=== Begin Enclosure ===

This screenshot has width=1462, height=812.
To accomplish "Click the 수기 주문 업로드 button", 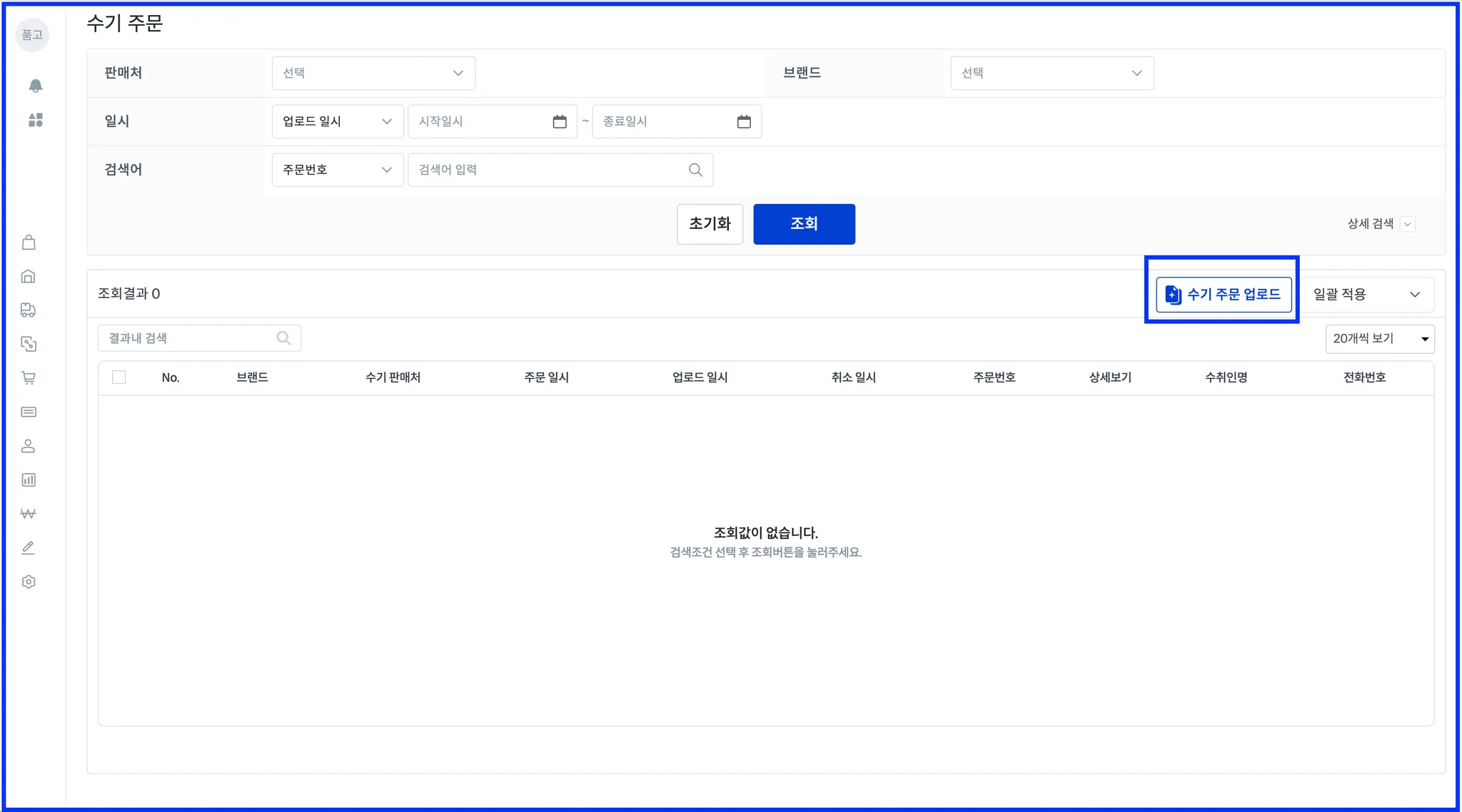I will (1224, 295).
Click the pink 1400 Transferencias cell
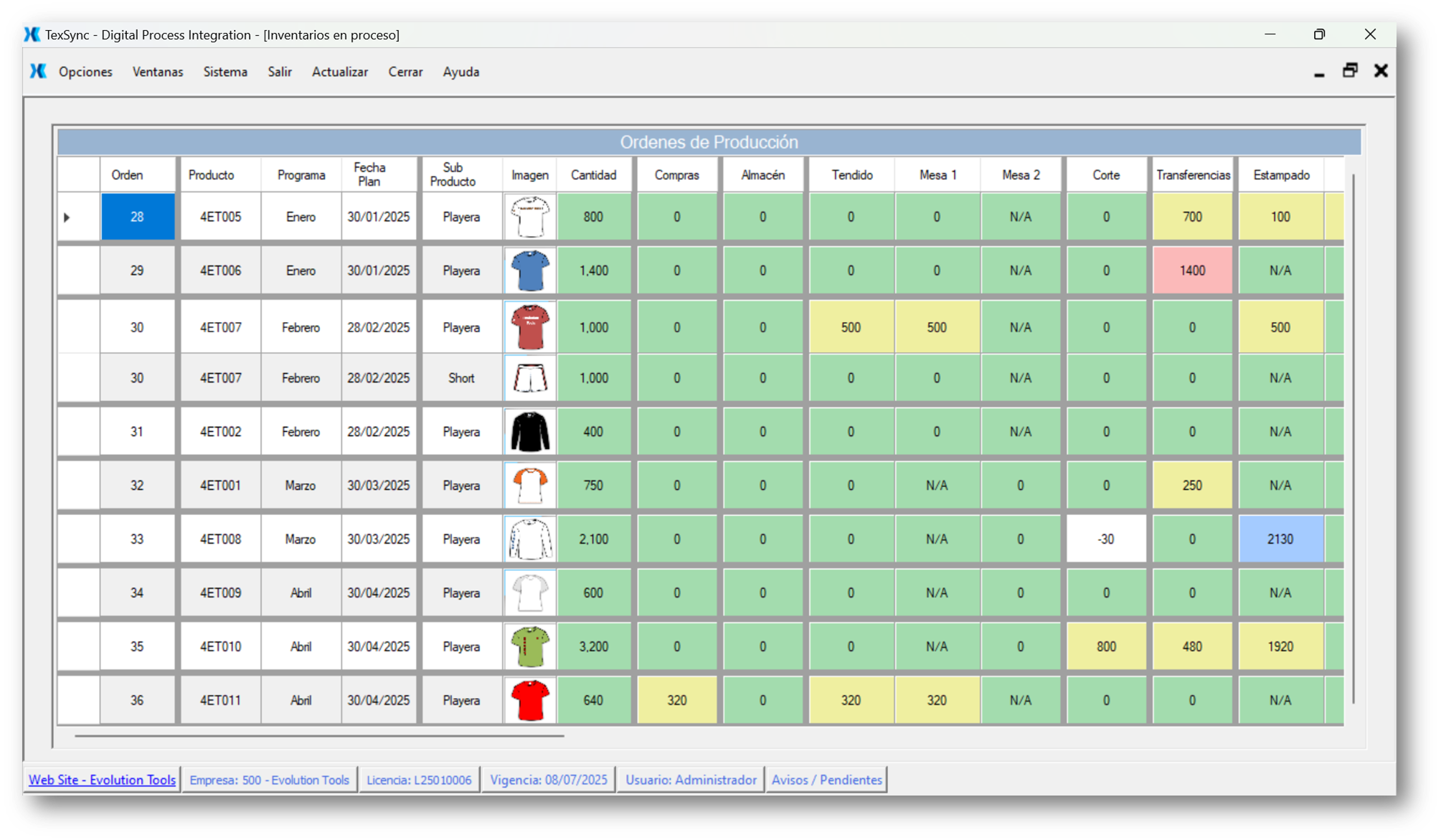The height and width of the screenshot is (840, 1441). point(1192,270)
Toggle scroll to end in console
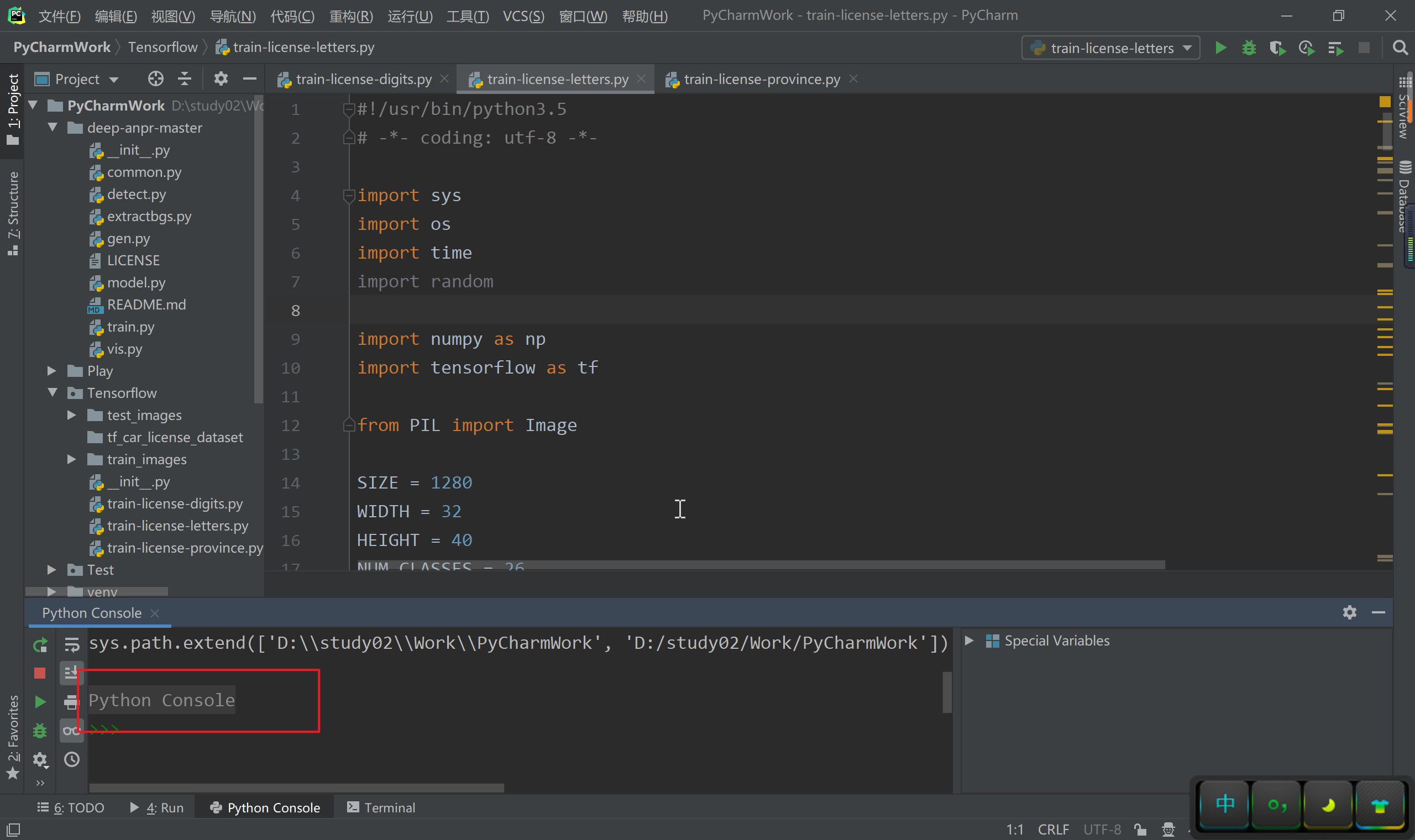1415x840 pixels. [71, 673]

=== End Enclosure ===

YOUR GOAL:
All lines from the one containing "Click the pink 1400 Transferencias cell" through the end of the data are to be written out exactly, with nothing added; skip the pictures.

WORKED SOLUTION:
Click the pink 1400 Transferencias cell
The height and width of the screenshot is (840, 1441). point(1192,270)
Toggle scroll to end in console
1415x840 pixels. [71, 673]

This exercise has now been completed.